51. With Goods developed or manufactured by us, you will not extract or otherwise make a copy of a functional feature, or any combination of features. 

Data Protection 
52. When supplying the Service Items to the Customer, the Service Provider may gain access to and/ or acquire the ability to transfer, store or process personal data of employees of the Customer. 
53. The parties agree that where such processing of personal data takes place, the Customer shall be the 'data controller' and the Service Provider shall be the 'data processor' as defined in the General Data Protection Regulation (GDPR) as may be amended, extended and/or re-enacted from time to time. 
54. For the avoidance of doubt, 'Personal Data', 'Processing', 'Data Controller', 'Data Processor' and 'Data Subject' shall have the same meaning as in the GDPR. 
55. The Service Provider shall only Process Personal Data to the extent reasonably required to enable it to supply the Service Items as mentioned in the Contract or as requested by and agreed with the Customer and shall not retain any Personal Data longer than necessary for the Processing and refrain from Processing any Personal Data for its own or for any third party's purposes. 
56. The Service Provider shall not disclose Personal Data to any third parties other than employees, directors, agents, sub-contractors or advisors on a strict 'need-to-know' basis and only under the same (or more extensive) conditions as set out in these terms and conditions or to the extent required by applicable legislation and/or regulations. 
57. The Service Provider shall implement and maintain technical and organisational security measures as are required to protect Personal Data Processed by the Service Provider on behalf of the Customer. 
56. Further information about the Service Provider's approach to data protection are specified in its Privacy policy, which can be found at Opimise.com. For any enquiries or complaints regarding data privacy, you can email: [email protected]

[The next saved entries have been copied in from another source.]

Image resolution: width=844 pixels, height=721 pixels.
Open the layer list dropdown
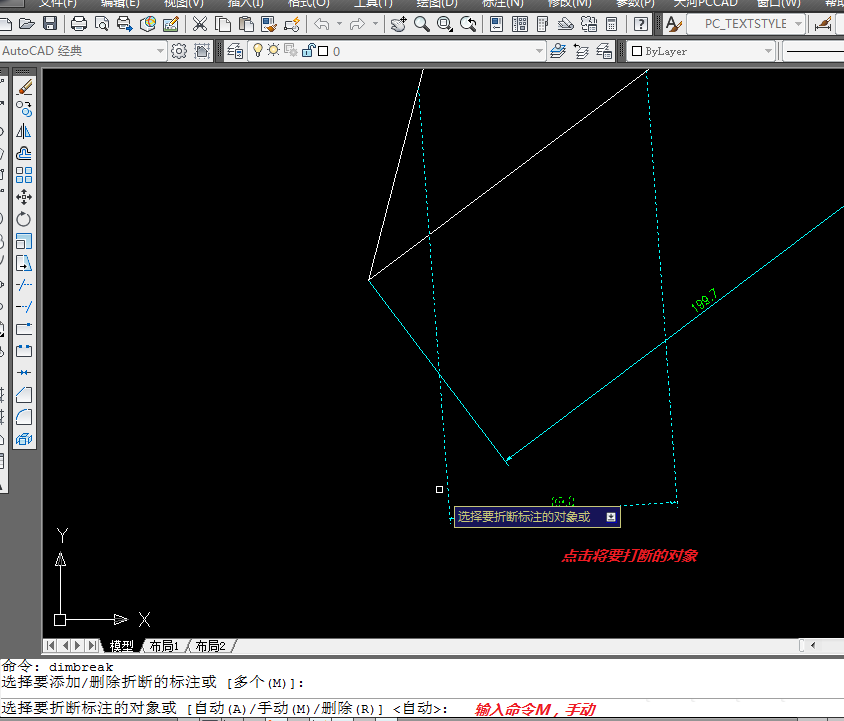pyautogui.click(x=538, y=51)
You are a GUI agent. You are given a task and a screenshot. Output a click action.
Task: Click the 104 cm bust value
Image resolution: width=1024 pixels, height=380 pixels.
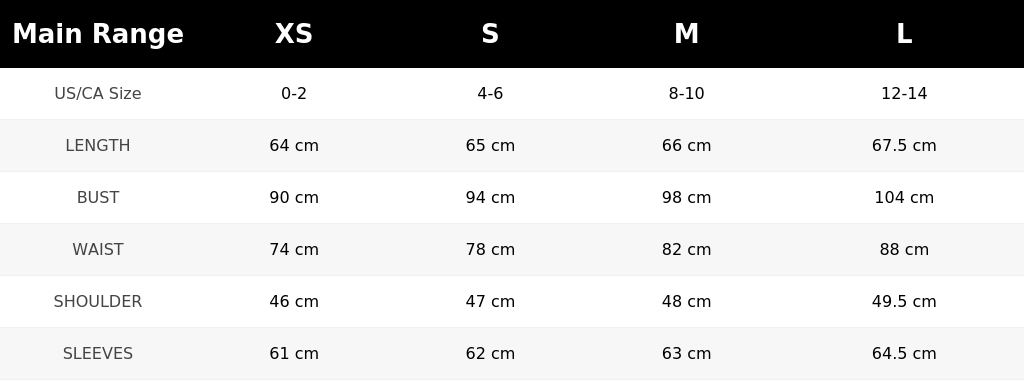click(x=904, y=197)
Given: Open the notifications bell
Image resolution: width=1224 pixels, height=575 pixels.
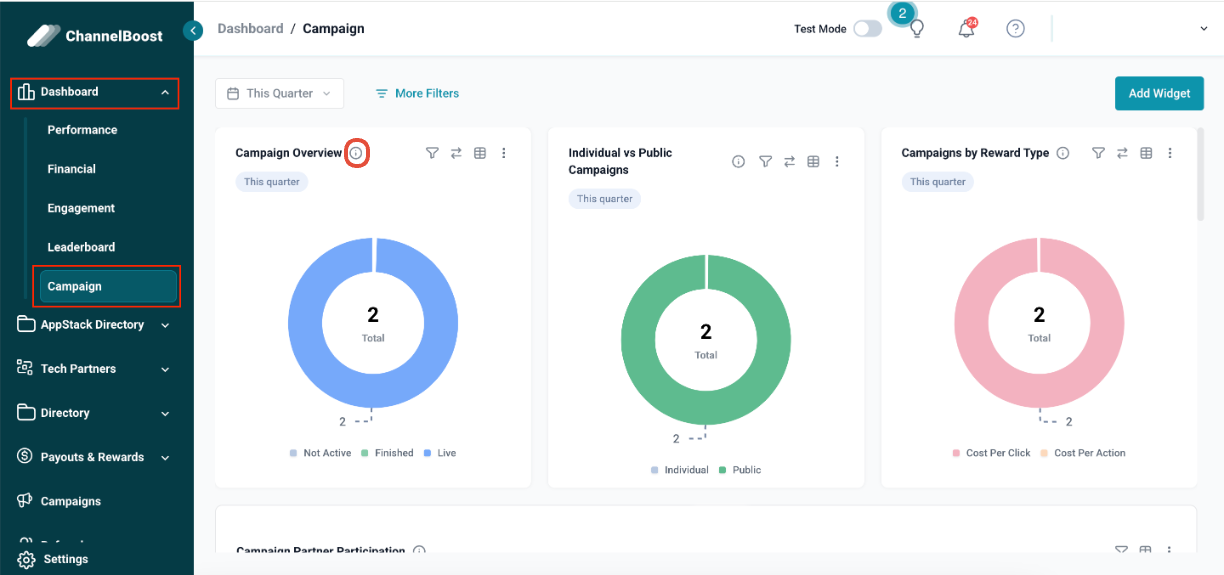Looking at the screenshot, I should pos(966,29).
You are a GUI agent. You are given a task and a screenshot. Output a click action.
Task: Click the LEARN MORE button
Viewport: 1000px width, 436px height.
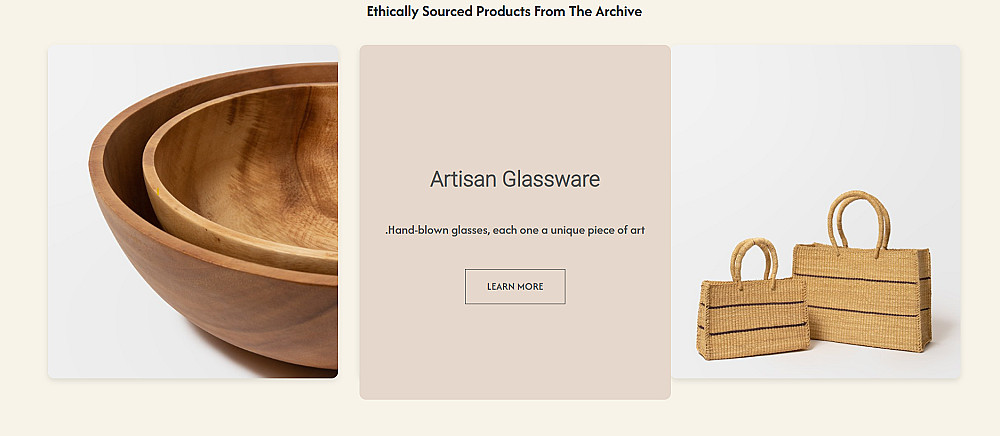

Circumstances beyond a party's control 
58. Neither of us is liable for any failure or delay in performing our obligations where such failure or delay results from any cause that is beyond the reasonable control of that party. Such causes include, but are not limited to: industrial action, civil unrest, fire, flood, storms, earthquakes, acts of terrorism, acts of war, governmental action or any other event that is beyond the control of the party in question. If the delay continues for a period of 90 days, either of us may terminate or cancel the Service Items to be carried out under these Terms and Conditions. 

Communications 
59. All notices under these Terms and Conditions must be in writing and signed by, or on behalf of, the party giving notice (or a duly authorised officer of that party). 
60. Notices shall be deemed to have been duly given: 
  1. when delivered, if delivered by courier or other messenger (including registered mail) during the normal business hours of the recipient; 
  2. when sent, if transmitted by fax or email and a successful transmission report or return receipt is generated; 
  3. on the fifth business day following mailing, if mailed by national ordinary mail; or 
  4. on the tenth business day following mailing, if mailed by airmail. 
61. All notices under these Terms and Conditions must be addressed to the most recent address, email address or fax number notified to the other party. 

No waiver 
62. No delay, act or omission by a party in exercising any right or remedy will be deemed a waiver of that, or any other, right or remedy nor stop further exercise of any other right, or remedy. 

Severance 
63. If one or more of these Terms and Conditions is found to be unlawful, invalid or otherwise unenforceable, that/ those provisions will be deemed severed from the remainder of these Terms and Conditions (which will remain valid and enforceable). 

Law and jurisdiction 
64. This Agreement shall be governed by and interpreted according to the law of England and Wales and all disputes arising under the Agreement (including non-contractual disputes or claims) shall be subject to the exclusive jurisdiction of the English and Welsh courts.